YOUR ASSIGNMENT => Copy out exactly the stretch of the listing below that begins at the line containing "The width and" and ends at the line containing "Given: Click the", and copy nothing outside it.
- Opening Delimiter -
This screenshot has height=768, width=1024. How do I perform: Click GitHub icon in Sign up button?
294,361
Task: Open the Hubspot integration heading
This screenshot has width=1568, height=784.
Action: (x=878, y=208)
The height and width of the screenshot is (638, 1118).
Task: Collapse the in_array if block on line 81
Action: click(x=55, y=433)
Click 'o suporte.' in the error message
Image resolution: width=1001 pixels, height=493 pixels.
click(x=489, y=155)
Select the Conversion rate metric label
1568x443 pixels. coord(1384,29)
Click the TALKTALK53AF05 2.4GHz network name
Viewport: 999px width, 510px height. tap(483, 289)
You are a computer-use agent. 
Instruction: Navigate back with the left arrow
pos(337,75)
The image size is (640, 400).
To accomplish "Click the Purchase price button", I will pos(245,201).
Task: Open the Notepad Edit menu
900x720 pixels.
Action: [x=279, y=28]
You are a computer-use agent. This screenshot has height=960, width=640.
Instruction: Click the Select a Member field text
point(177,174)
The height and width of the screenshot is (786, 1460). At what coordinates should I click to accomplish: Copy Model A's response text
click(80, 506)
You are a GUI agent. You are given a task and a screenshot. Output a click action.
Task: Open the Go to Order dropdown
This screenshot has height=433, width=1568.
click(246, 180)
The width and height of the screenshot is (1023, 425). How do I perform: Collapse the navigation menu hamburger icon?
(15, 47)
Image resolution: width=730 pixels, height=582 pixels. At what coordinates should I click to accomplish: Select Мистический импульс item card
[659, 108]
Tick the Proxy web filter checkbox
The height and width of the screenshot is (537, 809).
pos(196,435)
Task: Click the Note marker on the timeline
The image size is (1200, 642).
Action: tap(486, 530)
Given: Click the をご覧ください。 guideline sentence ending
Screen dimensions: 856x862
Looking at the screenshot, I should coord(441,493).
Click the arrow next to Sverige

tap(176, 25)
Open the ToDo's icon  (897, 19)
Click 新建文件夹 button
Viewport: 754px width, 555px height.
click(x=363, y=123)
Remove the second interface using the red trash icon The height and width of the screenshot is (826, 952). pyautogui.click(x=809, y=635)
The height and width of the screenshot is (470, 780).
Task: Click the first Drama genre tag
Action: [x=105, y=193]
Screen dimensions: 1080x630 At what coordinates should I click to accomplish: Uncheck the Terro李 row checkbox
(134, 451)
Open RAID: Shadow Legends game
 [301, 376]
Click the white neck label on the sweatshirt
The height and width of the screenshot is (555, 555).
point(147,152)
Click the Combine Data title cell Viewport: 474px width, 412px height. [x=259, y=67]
- Closing Delimiter -
ANSWER TO THIS PROBLEM =>
The width and height of the screenshot is (1023, 425). How do I perform: Collapse the navigation menu hamburger icon?
(15, 47)
Image resolution: width=730 pixels, height=582 pixels. At what coordinates should I click to accomplish: Select Мистический импульс item card
[659, 108]
Tick the Proxy web filter checkbox
The height and width of the screenshot is (537, 809).
pos(196,435)
Task: Click the Note marker on the timeline
The image size is (1200, 642).
Action: tap(486, 530)
Given: Click the をご覧ください。 guideline sentence ending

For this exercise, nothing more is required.